This is part 2 of the Mindfulness Through Photography post I just wrote….That was a synopsis of the seminar. This is a compilation of nuggets of wisdom, thought provoking tidbits, things bouncing around my head and stuff we talked about at the workshop.

Judgement

  • Consider trying to be aware of how you view a situation/person/feeling/whatever. Are you passing judgement on it or are you accepting it? Even good judgements are still judgements.

    What do YOU think?

  • Sometimes judgement can be the opposite of compassion. Rather than pass judgement on someone, including yourself, consider a compassionate view. Perhaps you will find that you have a great capacity for it. (I need to work on this one.) And do practice compassion and gentleness toward yourself. We usually think of it in terms of other people, but you need to be nice to you.
  • Carolyn Coker Ross describes the Buddhist idea of radical acceptance – “Radical acceptance is accepting what is on a deep level without judgment – not saying it’s right or wrong but just that it is.” Trying to change or control what is leads to more suffering. She goes on to say, “It is not the size or severity of the problem that makes us able to accept what is.  It is our intention to heal.  An intention to heal brings us back to love which is the destination of our soul’s journey to healing.”
  • Chatter/self-talk isn’t necessarily bad, but being aware that your chatter is just that – chatter – and not a definite truth, is important. Just today, my mind was on a chattering tangent while I was cleaning the bathroom. I heard my mind say, “It’s your own fault, you could have avoided it.” Thankfully, I was able to let go of that nasty, hurtful thought, realizing that it was my own self-doubt talking and not a truth.

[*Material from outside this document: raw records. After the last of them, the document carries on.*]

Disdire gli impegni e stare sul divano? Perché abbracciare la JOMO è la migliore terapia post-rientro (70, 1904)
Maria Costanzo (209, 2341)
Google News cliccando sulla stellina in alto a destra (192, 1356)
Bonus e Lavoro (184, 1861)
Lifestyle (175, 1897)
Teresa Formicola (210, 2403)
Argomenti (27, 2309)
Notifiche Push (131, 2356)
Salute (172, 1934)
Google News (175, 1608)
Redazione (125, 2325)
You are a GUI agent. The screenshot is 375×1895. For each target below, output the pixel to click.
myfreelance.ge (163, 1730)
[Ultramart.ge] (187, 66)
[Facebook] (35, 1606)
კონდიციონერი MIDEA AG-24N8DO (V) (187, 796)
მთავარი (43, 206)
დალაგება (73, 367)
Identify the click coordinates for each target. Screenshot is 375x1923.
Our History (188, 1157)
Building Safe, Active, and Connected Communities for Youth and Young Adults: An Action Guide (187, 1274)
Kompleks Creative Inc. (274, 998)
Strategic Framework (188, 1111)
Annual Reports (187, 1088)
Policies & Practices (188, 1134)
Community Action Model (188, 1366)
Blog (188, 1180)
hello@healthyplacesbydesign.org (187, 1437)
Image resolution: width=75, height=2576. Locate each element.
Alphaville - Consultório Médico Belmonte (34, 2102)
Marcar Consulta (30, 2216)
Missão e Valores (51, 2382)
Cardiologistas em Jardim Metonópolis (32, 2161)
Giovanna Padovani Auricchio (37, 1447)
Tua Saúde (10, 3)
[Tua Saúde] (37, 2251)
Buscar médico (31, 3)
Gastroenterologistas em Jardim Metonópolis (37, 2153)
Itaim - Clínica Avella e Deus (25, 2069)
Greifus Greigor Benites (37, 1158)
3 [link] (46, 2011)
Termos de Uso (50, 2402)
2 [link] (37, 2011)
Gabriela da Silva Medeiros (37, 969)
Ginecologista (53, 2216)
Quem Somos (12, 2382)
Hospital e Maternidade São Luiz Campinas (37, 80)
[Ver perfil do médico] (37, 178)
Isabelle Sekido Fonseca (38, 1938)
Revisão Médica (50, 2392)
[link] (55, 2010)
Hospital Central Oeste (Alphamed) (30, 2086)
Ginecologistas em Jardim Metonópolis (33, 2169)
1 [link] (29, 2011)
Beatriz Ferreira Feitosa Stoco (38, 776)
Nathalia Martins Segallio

This 2nd verse of the Tao Te Ching applies here.

When people see some things as beautiful,
other things become ugly.
When people see some things as good,
other things become bad.

Being and non-being create each other.
Difficult and easy support each other.
Long and short define each other.
High and low depend on each other.
Before and after follow each other.

Therefore the Master acts without doing anything
and teaches without saying anything.
Things arise and she lets them come;
things disappear and she lets them go.
She has but doesn’t possess, acts but doesn’t expect.
When her work is done, she forgets it.
That is why it lasts forever.

Mindfulness

  • Psychology Today describes mindfulness as…”a state of active, open attention on the present. When you’re mindful, you observe your thoughts and feelings from a distance, without judging them good or bad. Instead of letting your life pass you by, mindfulness means living in the moment and awakening to experience.”

    In the moment.

  • Be a witness to your mind. Realize that you are not your thoughts. When you observe yourself thinking or reacting, you’re aware of, or witnessing, your mind. The witness is a non-critical observer.
  • Mindfulness can be an effective antidote to anxiety. It can bring you through a situation, present in the moment rather than having your mind run wild.
  • Pay attention to your body as a witness. This is one of the exercises I like in yoga. The instructor leads us as we focus on each part of our bodies, checking in, not judging whether it feels good or bad, just noticing. It’s a great way to get your head in the right space for yoga and I think it would make a good beginner meditation for those of us whose minds wander easily.
  • Breathing meditations and exercises are great ways to relax and to be in the present moment.
  • While you’re doing your best to focus, sometimes stuff comes up. That’s ok. Own it. Make a choice about what you do with it. Use your reaction to it as insight.
  • Invite your witness to observe, validate and let go.

Stillness

  • We have to discipline our minds for stillness. We all have so many responsibilities, distractions and obligations that accessing our internal stillness can be very difficult. It’s worth the effort.
  • Inner peace; in the moment; just being…what is it to you?